_Problem to solve_
In the entries below, find the lines with the word "green" and copy them.
*** Opening Provided data ***
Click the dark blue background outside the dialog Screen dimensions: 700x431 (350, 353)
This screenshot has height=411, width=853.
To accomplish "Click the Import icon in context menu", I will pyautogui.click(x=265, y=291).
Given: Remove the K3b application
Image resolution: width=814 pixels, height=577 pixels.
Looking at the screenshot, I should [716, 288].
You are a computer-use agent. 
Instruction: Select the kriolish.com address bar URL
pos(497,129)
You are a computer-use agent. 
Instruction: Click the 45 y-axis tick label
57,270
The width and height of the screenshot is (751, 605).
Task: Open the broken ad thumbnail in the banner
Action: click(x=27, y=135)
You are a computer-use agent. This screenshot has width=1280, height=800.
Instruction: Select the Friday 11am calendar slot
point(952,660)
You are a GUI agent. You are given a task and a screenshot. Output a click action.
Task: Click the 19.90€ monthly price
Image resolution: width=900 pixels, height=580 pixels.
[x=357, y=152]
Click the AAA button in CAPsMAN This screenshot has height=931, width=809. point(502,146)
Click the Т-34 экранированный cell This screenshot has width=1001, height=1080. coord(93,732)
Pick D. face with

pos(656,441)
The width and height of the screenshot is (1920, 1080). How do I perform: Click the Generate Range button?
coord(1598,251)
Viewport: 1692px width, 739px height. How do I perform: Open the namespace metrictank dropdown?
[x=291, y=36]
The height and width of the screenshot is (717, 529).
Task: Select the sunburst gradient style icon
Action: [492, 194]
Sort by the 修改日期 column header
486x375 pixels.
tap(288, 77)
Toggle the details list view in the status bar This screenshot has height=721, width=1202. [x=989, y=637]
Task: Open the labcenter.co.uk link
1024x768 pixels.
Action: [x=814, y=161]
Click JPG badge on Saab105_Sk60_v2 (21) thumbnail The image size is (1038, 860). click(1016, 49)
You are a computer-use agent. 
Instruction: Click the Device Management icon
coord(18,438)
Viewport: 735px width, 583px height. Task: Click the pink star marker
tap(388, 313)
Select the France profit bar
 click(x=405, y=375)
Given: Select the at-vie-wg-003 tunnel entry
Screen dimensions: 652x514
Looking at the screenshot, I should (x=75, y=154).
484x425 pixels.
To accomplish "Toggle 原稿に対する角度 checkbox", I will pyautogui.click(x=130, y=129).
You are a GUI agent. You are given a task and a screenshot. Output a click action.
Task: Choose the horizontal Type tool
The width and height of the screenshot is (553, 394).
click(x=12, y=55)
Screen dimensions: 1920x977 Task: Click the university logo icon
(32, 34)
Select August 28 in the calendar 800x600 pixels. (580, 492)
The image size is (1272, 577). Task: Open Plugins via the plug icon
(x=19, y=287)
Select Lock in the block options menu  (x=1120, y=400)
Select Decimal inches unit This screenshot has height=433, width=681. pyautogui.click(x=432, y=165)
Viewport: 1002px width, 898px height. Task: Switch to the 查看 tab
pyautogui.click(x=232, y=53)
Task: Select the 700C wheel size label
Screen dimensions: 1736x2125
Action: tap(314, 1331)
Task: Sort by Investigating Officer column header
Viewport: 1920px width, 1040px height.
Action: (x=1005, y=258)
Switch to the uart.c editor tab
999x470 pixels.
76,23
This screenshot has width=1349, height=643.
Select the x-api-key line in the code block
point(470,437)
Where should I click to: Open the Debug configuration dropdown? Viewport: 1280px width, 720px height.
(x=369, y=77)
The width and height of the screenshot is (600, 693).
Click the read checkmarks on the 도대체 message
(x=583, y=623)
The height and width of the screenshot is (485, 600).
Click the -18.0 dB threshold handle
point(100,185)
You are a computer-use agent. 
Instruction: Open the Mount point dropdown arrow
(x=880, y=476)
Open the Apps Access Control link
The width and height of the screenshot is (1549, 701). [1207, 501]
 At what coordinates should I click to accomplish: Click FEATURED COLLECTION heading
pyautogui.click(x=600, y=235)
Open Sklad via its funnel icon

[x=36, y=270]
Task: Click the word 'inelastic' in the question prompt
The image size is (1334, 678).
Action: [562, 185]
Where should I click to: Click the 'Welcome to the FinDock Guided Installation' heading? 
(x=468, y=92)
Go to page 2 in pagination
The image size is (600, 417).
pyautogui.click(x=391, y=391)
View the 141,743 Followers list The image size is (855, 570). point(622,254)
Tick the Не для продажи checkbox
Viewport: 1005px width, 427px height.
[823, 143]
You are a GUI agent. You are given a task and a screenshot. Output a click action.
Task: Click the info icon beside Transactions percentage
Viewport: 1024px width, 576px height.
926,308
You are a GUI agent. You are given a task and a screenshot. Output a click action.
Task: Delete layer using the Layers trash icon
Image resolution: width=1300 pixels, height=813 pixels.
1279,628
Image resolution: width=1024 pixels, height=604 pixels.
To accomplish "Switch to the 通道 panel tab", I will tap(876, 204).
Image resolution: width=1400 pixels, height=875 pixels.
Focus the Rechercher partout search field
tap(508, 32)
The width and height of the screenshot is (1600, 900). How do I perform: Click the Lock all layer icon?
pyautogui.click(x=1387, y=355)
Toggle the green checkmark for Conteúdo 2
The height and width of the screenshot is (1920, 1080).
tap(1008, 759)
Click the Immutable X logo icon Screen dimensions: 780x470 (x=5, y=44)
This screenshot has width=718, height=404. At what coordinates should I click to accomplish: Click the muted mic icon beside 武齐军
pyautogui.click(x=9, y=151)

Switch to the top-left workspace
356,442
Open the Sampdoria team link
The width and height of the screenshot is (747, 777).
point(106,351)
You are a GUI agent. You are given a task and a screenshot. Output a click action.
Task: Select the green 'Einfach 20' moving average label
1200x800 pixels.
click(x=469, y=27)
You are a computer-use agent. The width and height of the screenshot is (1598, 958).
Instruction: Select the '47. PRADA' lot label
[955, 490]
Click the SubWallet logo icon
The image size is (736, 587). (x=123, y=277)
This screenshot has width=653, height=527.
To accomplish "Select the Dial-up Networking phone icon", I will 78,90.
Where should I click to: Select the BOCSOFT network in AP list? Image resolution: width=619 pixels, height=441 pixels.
*** Closing Provided data ***
_Finished task_
Toggle the green checkmark for Conteúdo 2
Task: Select the green 'Einfach 20' moving average label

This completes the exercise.